In Baby, among the many things we learn is that when a Hindu spy changes sides he is called a rogue agent, while if it’s a Muslim he can conveniently be called a traitor. In this film, Akshay’s character - another upper caste Hindu – Ajay Singh Rajput threatens to kill his former Muslim subordinate’s family if the "traitor" doesn’t disclose details of the planned attack. Pretty sure Rajput would make former police officer KPS Gill very proud by taking terror back to the terrorists and their families.
In his films, human rights obviously can’t take precedence over national security. It’s only the soft-hearted, left-liberal, "sickular" people who think that had human rights been addressed at the right time, maybe national security would have never been a threat in the first place.
I will be frank enough to accept that I found it odd that the lead character of Airlift, a film on the biggest evacuation that took place during the Iraq-Kuwait conflict, isn’t based on a Malayali character, considering that almost 1.5 lakh Malayalis reside in Kuwait. Maybe pot-bellied Malayalis don’t look good enough on the 72mm screen. Akshay has apparently not charged a penny to be a part of this film, instead he has asked for 80 per cent of the profit that the film generates.
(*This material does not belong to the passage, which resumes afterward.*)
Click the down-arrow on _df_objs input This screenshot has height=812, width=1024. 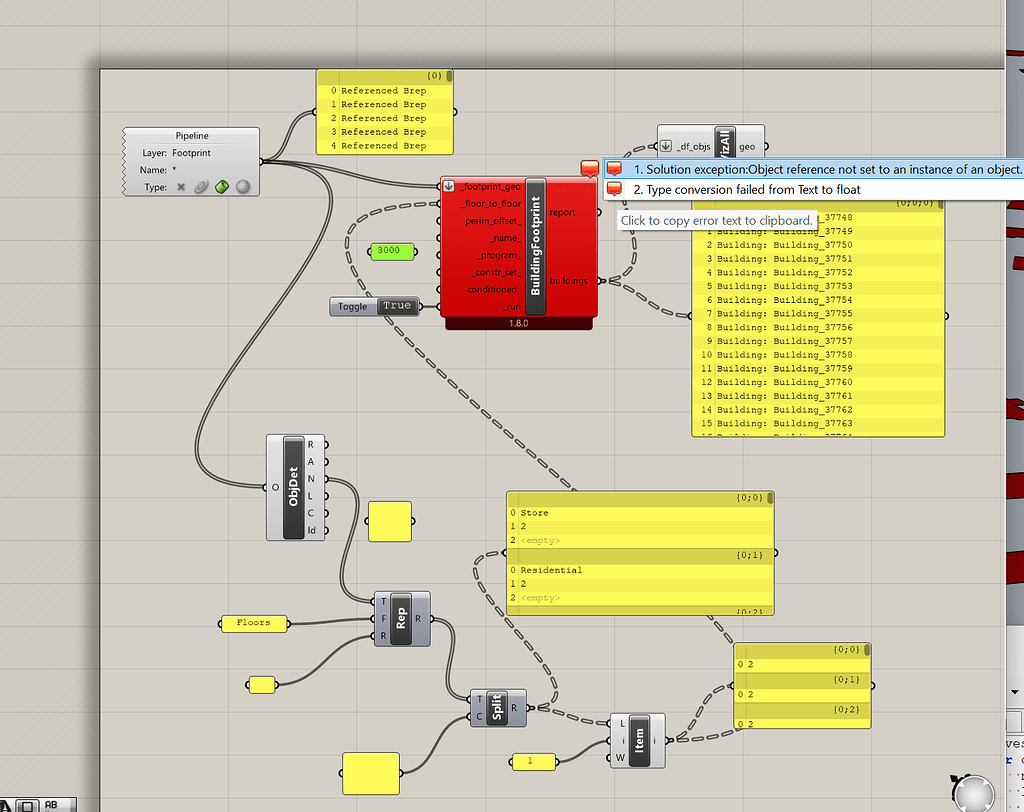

His confidence in the fate of this film must emanate from the fact that he has a carved a dedicated fan base of people, many of whom who presumably flaunt being a "proud Indian" on their Twitter profile, through a plethora of films which offer an instant-noodle solution to many Indian problems.Akshay Kumar in a still from Airlift.
Akshay should be given more credit than what he usually gets. The big three Khans of the film industry had already monopolised the mind spaces of cinema-goers and the various images they have of an actor by the mid-2000s - the "romantic king", the "bhai" and the "thinking man’s actor". Akshay was quick enough to seize the opportunity to re-establish himself as an action hero who was India’s best bet against terrorism.
Akshay isn’t the only one in Bollywood to use terrorism as a plank, but he is certainly among the most successful ones. The big three Khans tried their hands at the genre, but sparingly, largely owing to relatively humble response such films generated for them. Apart from them, other actors who have tried it include the ever comeback-making Saif Ali Khan (Qurbaan, Agent Vinod and Phantom). Some hope that with three flops Saif may finally be willing to accept that he needs to look beyond this genre.
But one question Bollywood may want to ask itself is why in all its anti-terrorism films, maybe except Shah Rukh Khan’s Main Hoon Na, the principal antagonist always happens to be a Muslim. Or is Bollywood of the opinion that no Hindu can ever be anti-national? Did the Samjhauta Express bombing never take place, or didn't anyone kill people in the Malegaon or Mecca Masjid blasts? Maybe these are difficult questions which if answered may not rake in enough money to make the Rs 100 crore mark.
Gifted with generous dollops of action to compensate for the lack of acting, Akshay has certainly made the most of what he has. But among his biggest successes is the way he brought the sense of national pride, which could be bordering on jingoism too, to the drawing rooms of almost every cinema-watching family in the country. His films are a constant reminder on why one needs to be a proud Indian and keep flaunting it, lest one doubts it.